Give back the records in their entirety, exactly.

————————

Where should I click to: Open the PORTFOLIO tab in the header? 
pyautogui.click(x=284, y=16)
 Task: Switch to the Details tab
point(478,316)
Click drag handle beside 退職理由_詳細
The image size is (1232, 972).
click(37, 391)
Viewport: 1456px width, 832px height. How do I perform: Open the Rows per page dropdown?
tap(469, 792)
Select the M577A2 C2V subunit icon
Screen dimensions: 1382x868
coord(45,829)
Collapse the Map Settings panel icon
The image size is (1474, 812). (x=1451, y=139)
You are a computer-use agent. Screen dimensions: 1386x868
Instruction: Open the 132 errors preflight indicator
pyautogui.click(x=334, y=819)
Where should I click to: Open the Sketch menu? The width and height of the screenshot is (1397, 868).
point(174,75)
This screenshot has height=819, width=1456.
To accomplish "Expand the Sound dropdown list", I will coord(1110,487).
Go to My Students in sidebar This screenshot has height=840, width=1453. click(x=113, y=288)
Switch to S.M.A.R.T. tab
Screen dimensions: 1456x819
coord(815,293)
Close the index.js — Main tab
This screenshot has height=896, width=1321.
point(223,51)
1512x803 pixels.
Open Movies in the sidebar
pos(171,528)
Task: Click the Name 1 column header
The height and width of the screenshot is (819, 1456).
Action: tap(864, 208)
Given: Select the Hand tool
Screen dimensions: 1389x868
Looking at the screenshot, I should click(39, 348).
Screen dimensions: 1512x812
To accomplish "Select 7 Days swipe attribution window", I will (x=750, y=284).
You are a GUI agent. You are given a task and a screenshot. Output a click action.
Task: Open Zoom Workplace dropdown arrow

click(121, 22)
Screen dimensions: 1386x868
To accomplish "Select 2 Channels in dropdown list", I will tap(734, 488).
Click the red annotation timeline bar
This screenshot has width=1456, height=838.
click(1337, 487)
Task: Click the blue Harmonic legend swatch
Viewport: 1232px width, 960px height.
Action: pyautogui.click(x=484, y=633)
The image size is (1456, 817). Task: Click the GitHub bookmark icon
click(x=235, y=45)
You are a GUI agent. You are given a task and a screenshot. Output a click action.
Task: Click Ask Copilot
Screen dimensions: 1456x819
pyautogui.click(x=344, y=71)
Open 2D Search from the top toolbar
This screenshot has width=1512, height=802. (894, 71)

————————

Problem solution:
Where should I click to: Open the PORTFOLIO tab in the header? 
pyautogui.click(x=284, y=16)
 Task: Switch to the Details tab
point(478,316)
Click drag handle beside 退職理由_詳細
The image size is (1232, 972).
click(37, 391)
Viewport: 1456px width, 832px height. How do I perform: Open the Rows per page dropdown?
tap(469, 792)
Select the M577A2 C2V subunit icon
Screen dimensions: 1382x868
coord(45,829)
Collapse the Map Settings panel icon
The image size is (1474, 812). (x=1451, y=139)
You are a computer-use agent. Screen dimensions: 1386x868
Instruction: Open the 132 errors preflight indicator
pyautogui.click(x=334, y=819)
Where should I click to: Open the Sketch menu? The width and height of the screenshot is (1397, 868).
point(174,75)
This screenshot has height=819, width=1456.
To accomplish "Expand the Sound dropdown list", I will coord(1110,487).
Go to My Students in sidebar This screenshot has height=840, width=1453. click(x=113, y=288)
Switch to S.M.A.R.T. tab
Screen dimensions: 1456x819
coord(815,293)
Close the index.js — Main tab
This screenshot has height=896, width=1321.
point(223,51)
1512x803 pixels.
Open Movies in the sidebar
pos(171,528)
Task: Click the Name 1 column header
The height and width of the screenshot is (819, 1456).
Action: tap(864, 208)
Given: Select the Hand tool
Screen dimensions: 1389x868
Looking at the screenshot, I should click(39, 348).
Screen dimensions: 1512x812
To accomplish "Select 7 Days swipe attribution window", I will (x=750, y=284).
You are a GUI agent. You are given a task and a screenshot. Output a click action.
Task: Open Zoom Workplace dropdown arrow

click(121, 22)
Screen dimensions: 1386x868
To accomplish "Select 2 Channels in dropdown list", I will tap(734, 488).
Click the red annotation timeline bar
This screenshot has width=1456, height=838.
click(1337, 487)
Task: Click the blue Harmonic legend swatch
Viewport: 1232px width, 960px height.
Action: pyautogui.click(x=484, y=633)
The image size is (1456, 817). Task: Click the GitHub bookmark icon
click(x=235, y=45)
You are a GUI agent. You are given a task and a screenshot. Output a click action.
Task: Click Ask Copilot
Screen dimensions: 1456x819
pyautogui.click(x=344, y=71)
Open 2D Search from the top toolbar
This screenshot has width=1512, height=802. (894, 71)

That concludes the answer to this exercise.